> _Excerpted text_:
━━━━━━━━

August 16, 2011 • Shaye Baker • Angler Columns

If you know David’s story, get ready for a good feeling all over. If you don’t then here’s a brief breakdown of what the guy’s been through. At 16 he was diagnosed with something I can’t even pronounce, Wegener’s Granulomatosis. But I know what it does to him. Or at least I’ve heard. And seen. It puts him on his butt. Attacking his body. Making it hard for him to even breathe.

It’s a little known disease so he ends up the guinea pig at times. Sampling some pharmaceutical cocktail that his doctors hope might work. Hope. Might. That’s all he has to roll on with his life literally hanging in the balance. His prognosis. Who knows. Even the specialists that he flies thousands of miles to see can’t say for sure.

Try going to college fighting an adversary that you can’t see. Try just sitting in a desk and having someone walk in and punch you square in the stomach, knocking the breath out of you. Or better yet imagine being on the lake just trying to fish while the chemo pills you’ve been choking down have you hurling over the side of the boat. Not a pretty imagine is it.

Try being a smart kid who is told he has failed out of college because he missed too many classes. Try having your financial aid revoked. Try loving fishing more than your next breath and not being able to have either. Try aching from a disease and trying to survive the medication that can’t cure it but only, hopefully, might fend it off.

Now try being positive. Try finding a reason to even get up. If you can’t then I recommend you do whatever you can to meet David Cosner. Get to know the guy. Because he gets up everytime and he can be an inspiration to even the most pessimistic, woe is me, types.

I have never, never heard David say one cross word about his disease. He owns it. And when I bumped into him at the Forrest Wood Cup Expo I would have had a hard time knowing he had so much as a head cold. He is putting Wegener’s on its butt. He has gone from taking 30 pills a day to two. Ruled out the terrifying option of a double lung transplant for now acing every stress test and lung function test the doctors could throw at him.

We talked for 10 minutes and I never heard him take a breath. No more rasping and wheezing to fill the lung and a third that he has left. Only smiles and fish stories. Talk about how his financial aid has been reinstated and how he’s starting back at Texas State in a couple weeks. Talk about his new project, College Fishing Forum. An eager and ambitious young man with the whole world ahead of him and only one thing to say, “Can you just put in there how thankful I am to FLW for all they’ve done for me?”

Sure David. I can do that. And on our end I’d like to thank you for the inspiration and role model you have been these last few years. A College Fishing All-American and a class act. Thanks David and I hope to bump into you, still standing, at a hundred more Cups.

━━━━━━━━

> _Excerpted records_:

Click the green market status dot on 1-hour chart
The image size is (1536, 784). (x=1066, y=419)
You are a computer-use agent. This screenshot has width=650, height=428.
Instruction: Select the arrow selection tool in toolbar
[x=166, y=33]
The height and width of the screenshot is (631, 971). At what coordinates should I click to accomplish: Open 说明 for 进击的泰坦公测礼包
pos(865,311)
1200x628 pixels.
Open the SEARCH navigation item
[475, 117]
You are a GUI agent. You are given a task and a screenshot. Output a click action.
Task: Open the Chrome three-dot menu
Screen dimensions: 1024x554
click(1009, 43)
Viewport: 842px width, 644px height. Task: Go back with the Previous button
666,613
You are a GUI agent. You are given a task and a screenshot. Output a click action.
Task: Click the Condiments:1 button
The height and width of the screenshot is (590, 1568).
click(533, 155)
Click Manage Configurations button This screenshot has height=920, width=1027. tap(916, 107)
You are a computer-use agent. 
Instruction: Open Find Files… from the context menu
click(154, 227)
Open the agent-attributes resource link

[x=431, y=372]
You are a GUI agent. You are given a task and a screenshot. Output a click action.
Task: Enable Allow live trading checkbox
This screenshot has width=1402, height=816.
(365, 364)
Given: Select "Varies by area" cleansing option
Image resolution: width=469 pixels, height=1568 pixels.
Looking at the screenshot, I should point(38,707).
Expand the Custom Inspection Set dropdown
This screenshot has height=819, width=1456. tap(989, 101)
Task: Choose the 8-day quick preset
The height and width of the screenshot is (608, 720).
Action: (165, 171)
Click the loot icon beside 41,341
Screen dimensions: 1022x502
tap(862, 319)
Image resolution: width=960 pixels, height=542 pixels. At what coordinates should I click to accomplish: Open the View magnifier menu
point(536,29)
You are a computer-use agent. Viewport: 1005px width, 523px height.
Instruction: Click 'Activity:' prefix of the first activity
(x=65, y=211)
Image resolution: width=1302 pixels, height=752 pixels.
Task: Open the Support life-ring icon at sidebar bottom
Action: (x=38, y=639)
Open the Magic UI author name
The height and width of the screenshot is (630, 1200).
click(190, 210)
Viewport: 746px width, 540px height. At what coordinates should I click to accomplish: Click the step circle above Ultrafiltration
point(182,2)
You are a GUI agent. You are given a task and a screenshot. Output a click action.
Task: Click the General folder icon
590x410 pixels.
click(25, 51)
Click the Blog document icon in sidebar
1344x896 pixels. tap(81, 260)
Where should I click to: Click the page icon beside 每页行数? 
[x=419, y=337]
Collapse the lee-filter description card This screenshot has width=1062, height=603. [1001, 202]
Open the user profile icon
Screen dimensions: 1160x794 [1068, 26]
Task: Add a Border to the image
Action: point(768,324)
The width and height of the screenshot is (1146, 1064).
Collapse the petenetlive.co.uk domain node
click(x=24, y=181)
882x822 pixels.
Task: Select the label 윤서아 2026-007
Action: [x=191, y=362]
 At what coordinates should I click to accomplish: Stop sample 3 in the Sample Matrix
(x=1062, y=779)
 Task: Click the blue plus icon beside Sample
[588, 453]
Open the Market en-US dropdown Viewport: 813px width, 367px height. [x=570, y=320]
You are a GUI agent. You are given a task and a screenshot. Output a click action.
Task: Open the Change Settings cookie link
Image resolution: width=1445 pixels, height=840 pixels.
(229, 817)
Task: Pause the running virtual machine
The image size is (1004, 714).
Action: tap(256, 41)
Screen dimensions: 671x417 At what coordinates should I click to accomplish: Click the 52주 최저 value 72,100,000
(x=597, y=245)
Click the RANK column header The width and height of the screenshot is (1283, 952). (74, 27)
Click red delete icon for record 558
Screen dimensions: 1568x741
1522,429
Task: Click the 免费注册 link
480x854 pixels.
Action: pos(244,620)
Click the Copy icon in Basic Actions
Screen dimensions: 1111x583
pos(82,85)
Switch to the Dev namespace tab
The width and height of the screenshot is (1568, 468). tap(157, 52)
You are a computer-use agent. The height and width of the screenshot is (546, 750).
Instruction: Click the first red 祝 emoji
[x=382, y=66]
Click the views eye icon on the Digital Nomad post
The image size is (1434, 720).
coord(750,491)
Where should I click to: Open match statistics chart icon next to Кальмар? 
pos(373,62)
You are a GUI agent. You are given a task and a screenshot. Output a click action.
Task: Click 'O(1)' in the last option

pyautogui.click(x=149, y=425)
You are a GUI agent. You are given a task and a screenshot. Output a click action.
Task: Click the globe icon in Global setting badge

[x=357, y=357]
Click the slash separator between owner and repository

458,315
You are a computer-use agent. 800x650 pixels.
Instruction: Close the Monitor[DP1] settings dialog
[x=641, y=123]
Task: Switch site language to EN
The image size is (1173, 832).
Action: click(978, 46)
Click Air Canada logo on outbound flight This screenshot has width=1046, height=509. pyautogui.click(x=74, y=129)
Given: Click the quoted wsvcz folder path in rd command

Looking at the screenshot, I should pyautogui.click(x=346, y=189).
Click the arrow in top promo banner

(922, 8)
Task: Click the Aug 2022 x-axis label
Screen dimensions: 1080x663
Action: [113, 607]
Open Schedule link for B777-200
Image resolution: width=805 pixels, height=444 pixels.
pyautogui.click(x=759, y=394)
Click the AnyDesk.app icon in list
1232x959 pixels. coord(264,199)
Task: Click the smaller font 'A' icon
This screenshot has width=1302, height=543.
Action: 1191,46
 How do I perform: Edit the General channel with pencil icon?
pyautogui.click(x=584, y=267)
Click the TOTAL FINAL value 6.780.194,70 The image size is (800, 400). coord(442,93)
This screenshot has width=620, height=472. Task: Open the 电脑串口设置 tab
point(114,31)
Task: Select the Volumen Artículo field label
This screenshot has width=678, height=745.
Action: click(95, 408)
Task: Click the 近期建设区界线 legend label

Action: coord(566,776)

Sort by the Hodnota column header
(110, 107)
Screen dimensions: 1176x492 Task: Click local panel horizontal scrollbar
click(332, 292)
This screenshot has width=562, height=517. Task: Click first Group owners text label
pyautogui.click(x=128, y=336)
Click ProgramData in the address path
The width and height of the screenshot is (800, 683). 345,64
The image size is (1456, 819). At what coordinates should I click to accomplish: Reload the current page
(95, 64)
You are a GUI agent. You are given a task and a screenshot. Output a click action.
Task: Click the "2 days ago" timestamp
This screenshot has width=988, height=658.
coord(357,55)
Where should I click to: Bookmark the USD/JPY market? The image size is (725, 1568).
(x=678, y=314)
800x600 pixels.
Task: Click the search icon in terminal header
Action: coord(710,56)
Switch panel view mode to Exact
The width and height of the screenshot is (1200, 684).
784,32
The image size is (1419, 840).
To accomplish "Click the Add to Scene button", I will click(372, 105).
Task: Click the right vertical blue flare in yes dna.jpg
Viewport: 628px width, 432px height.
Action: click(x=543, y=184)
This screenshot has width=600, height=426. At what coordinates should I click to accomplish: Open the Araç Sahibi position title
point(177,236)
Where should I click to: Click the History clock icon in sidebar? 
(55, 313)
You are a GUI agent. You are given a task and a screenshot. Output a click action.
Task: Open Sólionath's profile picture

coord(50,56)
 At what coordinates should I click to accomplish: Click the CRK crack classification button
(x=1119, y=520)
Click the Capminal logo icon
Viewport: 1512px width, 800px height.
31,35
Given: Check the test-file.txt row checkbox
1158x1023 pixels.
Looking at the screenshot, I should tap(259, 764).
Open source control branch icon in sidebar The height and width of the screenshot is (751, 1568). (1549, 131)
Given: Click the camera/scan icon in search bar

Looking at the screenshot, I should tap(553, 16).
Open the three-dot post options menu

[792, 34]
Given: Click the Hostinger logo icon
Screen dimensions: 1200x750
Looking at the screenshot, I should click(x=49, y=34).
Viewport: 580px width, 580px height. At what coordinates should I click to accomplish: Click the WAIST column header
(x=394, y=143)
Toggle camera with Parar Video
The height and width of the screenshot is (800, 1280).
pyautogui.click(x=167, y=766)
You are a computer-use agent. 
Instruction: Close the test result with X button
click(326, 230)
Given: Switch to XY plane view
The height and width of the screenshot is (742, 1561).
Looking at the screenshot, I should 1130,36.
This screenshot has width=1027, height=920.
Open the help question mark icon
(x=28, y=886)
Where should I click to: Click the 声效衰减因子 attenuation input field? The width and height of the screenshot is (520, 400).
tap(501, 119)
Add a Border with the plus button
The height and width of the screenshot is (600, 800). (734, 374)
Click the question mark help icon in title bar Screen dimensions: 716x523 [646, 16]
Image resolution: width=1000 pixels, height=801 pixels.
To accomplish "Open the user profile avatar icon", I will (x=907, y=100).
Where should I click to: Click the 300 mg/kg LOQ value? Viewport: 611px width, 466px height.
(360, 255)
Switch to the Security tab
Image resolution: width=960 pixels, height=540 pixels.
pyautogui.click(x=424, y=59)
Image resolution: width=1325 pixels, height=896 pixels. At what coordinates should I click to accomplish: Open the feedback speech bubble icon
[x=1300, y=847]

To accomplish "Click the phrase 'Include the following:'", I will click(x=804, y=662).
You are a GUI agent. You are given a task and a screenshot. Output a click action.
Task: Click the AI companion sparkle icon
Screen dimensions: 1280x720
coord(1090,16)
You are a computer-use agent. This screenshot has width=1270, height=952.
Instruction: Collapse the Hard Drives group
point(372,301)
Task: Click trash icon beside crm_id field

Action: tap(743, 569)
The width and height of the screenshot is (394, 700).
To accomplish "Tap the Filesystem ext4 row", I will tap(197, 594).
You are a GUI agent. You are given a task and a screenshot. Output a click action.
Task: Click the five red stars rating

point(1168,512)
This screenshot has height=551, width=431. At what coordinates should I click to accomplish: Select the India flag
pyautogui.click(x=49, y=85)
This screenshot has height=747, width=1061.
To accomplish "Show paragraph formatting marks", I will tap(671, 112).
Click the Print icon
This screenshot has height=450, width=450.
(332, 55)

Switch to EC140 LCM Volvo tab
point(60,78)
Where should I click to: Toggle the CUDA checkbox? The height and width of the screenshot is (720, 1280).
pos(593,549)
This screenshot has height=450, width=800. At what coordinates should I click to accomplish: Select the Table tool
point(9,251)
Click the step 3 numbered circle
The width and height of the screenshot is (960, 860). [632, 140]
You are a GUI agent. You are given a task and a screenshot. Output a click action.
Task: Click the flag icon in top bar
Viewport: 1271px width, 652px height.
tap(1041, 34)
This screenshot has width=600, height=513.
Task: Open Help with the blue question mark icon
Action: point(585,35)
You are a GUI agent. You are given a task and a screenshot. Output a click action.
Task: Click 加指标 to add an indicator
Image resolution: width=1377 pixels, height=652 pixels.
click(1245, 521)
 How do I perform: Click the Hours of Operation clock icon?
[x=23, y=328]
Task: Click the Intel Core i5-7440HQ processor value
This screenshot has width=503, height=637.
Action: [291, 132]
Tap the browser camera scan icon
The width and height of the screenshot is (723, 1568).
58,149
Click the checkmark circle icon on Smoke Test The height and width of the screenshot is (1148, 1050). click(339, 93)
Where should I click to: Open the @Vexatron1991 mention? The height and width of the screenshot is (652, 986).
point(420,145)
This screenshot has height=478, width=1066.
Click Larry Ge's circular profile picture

━━━━━━━━

> _Required action 1_:
According to the column about David Cosner, how many pills a day does he take now?
> _Required action 2_:
Duplicate the part of the column about David Cosner starting with "Try being a" and going on through "is me, types.".
The listing comes from a separate source.

> _Exercise result 1_:
Two.

> _Exercise result 2_:
Try being a smart kid who is told he has failed out of college because he missed too many classes. Try having your financial aid revoked. Try loving fishing more than your next breath and not being able to have either. Try aching from a disease and trying to survive the medication that can’t cure it but only, hopefully, might fend it off.

Now try being positive. Try finding a reason to even get up. If you can’t then I recommend you do whatever you can to meet David Cosner. Get to know the guy. Because he gets up everytime and he can be an inspiration to even the most pessimistic, woe is me, types.